Records for this task Start Marker

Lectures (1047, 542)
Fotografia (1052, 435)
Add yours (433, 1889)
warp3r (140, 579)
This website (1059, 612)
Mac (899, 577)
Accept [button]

Records for this task End Marker

Exercise aim.
Recreate the full listing above precisely.

Result.
Lectures (1047, 542)
Fotografia (1052, 435)
Add yours (433, 1889)
warp3r (140, 579)
This website (1059, 612)
Mac (899, 577)
Accept [button]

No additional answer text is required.